14

I use urxvt in combination with zsh. However since my fresh install of ubuntu 10.04 I have the following problem. If I type backspace the cursor moves to the right (instead of deleting the characters on the left).

Suppose I typed n characters then pressing backspace n-times moves the cursor n- positions to the left, if I type backspace then one more, the cursor doesn't move anymore.

If I type the left arrow, nothing happens, if I type the right arrow afterwards a some character occurs.

mv .zshrc .zshrc.bak
mv .Xdefaults .Xdefaults.bak

didn't help.

urxvt + bash works fine as well as xterm + zsh.

zsh-version: 4.3.11-4ubuntu2.is.3ubuntu1 rxvt-unicode version: 9.09-3

Any idea how to fix this?

19

Try adding the following to your .zshrc:

TERM=xterm
  • This fixed it for me FWIW. – seth Jul 26 '11 at 22:22
  • 5
    Better use TERM=xterm-256color to support 256 color. – xuhdev Apr 17 '16 at 22:15
  • 1
    Aren't you just avoiding the problem, by using xterm instead of urxvt? – villasv Oct 1 '16 at 12:48
  • 1
    Yes, this worked for me as well. I use the Windows Subsystem for Linux (WSL) with Ubuntu and ZSH and it's been annoying me for so long. Thank you for this. – Dave Reid May 9 at 15:01
6

In zsh, what does bindkey | grep delete say? These are the lines I get:

"^D" delete-char-or-list
"^H" backward-delete-char
"^[3;5~" delete-char
"^[[3~" delete-char
"^?" backward-delete-char

You should have "^?" as that represents backspace. If not... you can call bindkey "^?" backward-delete-char at the zsh prompt to put it in.
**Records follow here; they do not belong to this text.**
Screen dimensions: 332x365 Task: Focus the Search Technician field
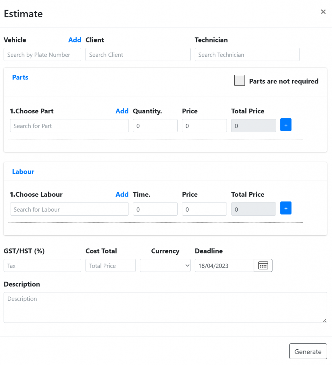(247, 55)
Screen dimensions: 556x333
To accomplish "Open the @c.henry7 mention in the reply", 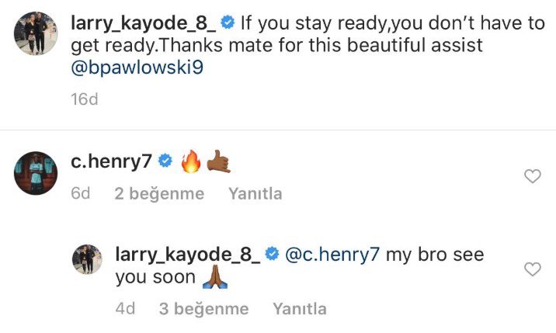I will click(332, 255).
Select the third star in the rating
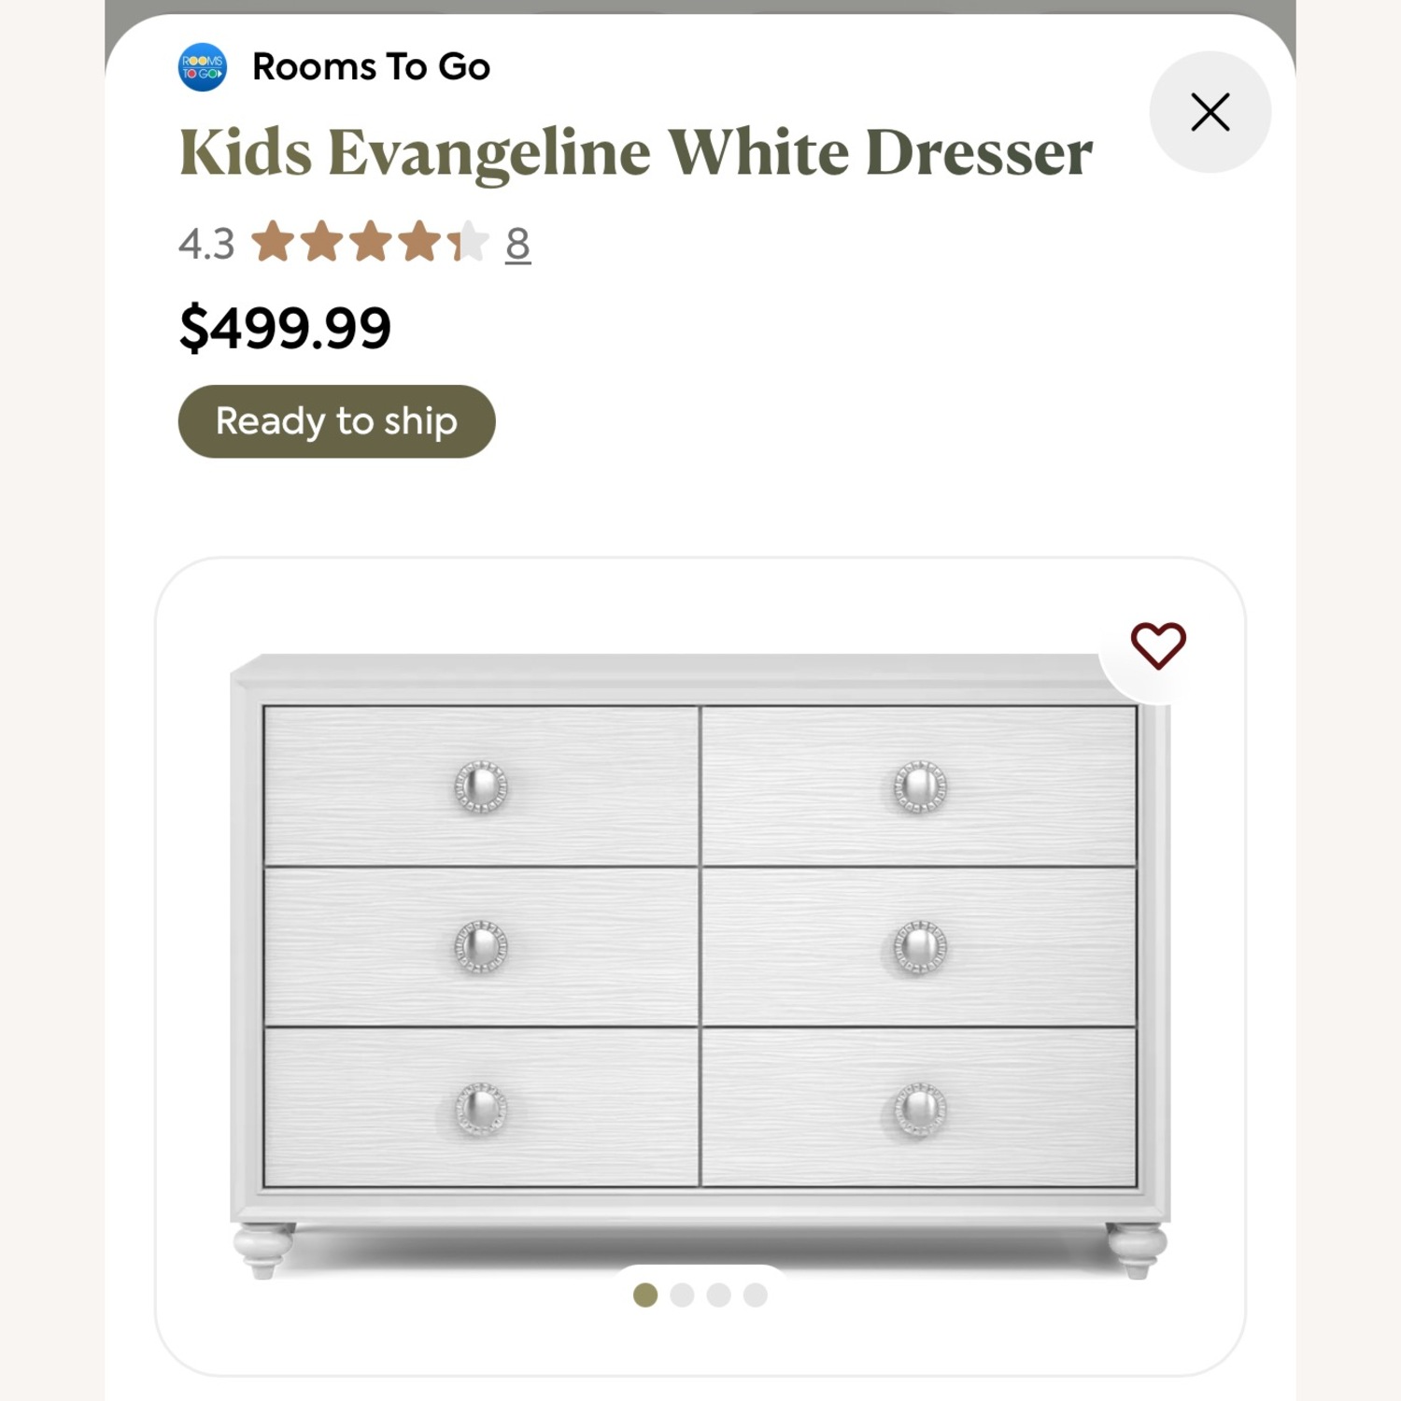Image resolution: width=1401 pixels, height=1401 pixels. 373,243

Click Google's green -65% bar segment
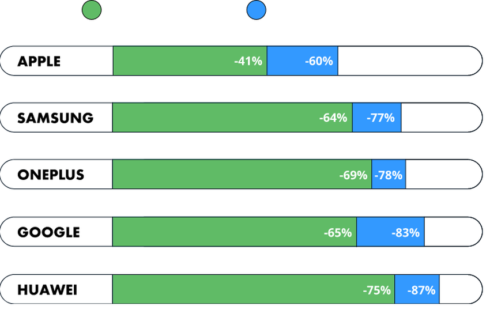click(234, 232)
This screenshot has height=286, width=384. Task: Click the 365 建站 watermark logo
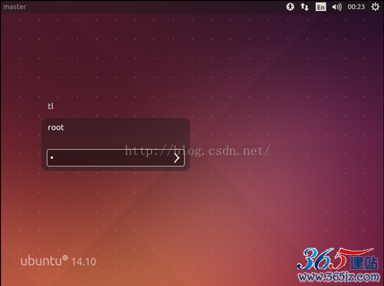(x=337, y=259)
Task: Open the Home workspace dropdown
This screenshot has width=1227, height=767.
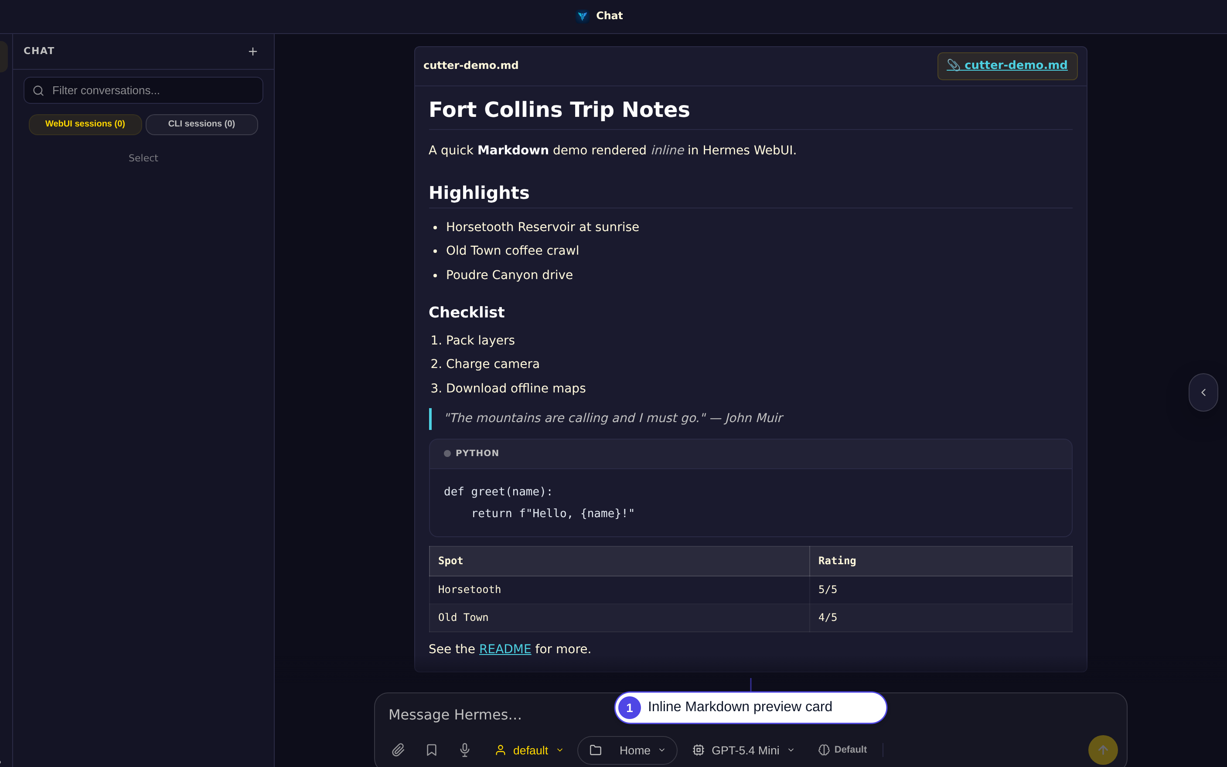Action: click(x=627, y=750)
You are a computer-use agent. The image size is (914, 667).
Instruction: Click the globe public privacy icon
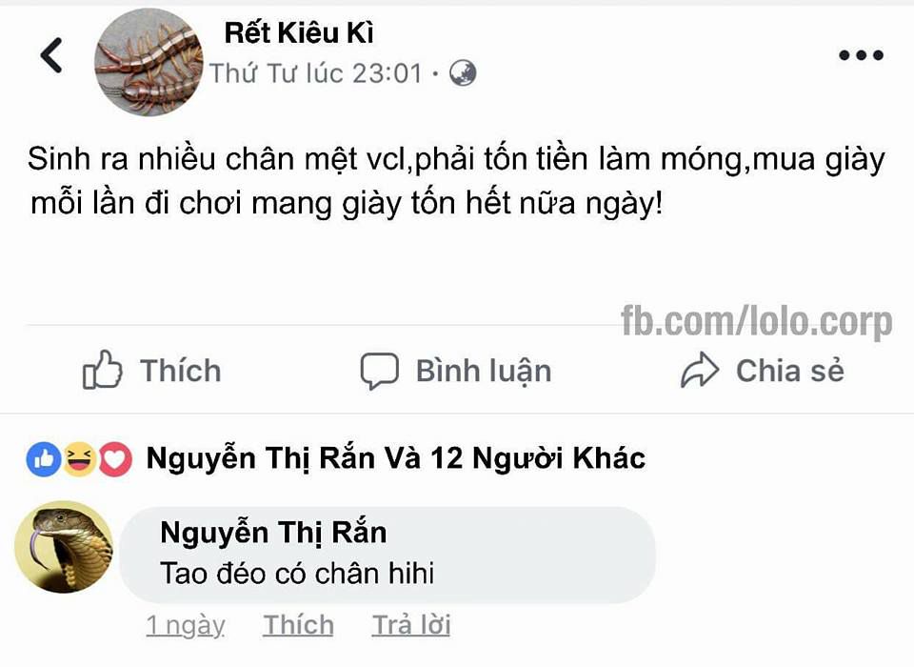[x=463, y=73]
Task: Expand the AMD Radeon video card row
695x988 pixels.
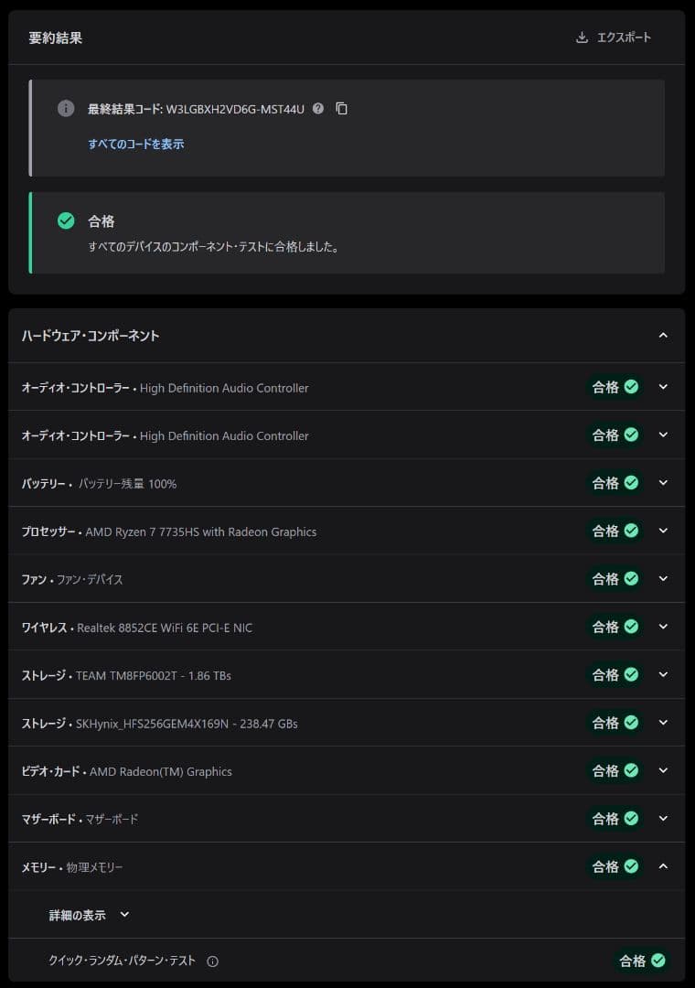Action: (x=663, y=770)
Does that resolve the problem?

  • 1
    bindkey | grep delete "^D" delete-char-or-list "^?" backward-delete-char – student Jul 23 '11 at 18:46
1

You could also get around the problem by setting

stty erase '^?'

Here are some details about the deviant behavior of certain terminal emulators (which is by the way why certain emulators have this problem): Linux Backspace/Delete mini-HOWTO.

1

It's an old thread and perhaps no-one will see this, but the issue for me was in the .Xresources file. I had misinterpreted the URxvt*termName parameter as the string that would become the urxvt window title. It is in fact what becomes the $TERM environment variable, unless the shell overrides it (bash does).

My solution was to add URxvt*termName: xterm-256color to the ~/.Xresources file. As with any change to this file, you will need to run xrdb -merge ~/.Xresources and completely restart urxvt (including urxvtd daemon processes) for the changes to show.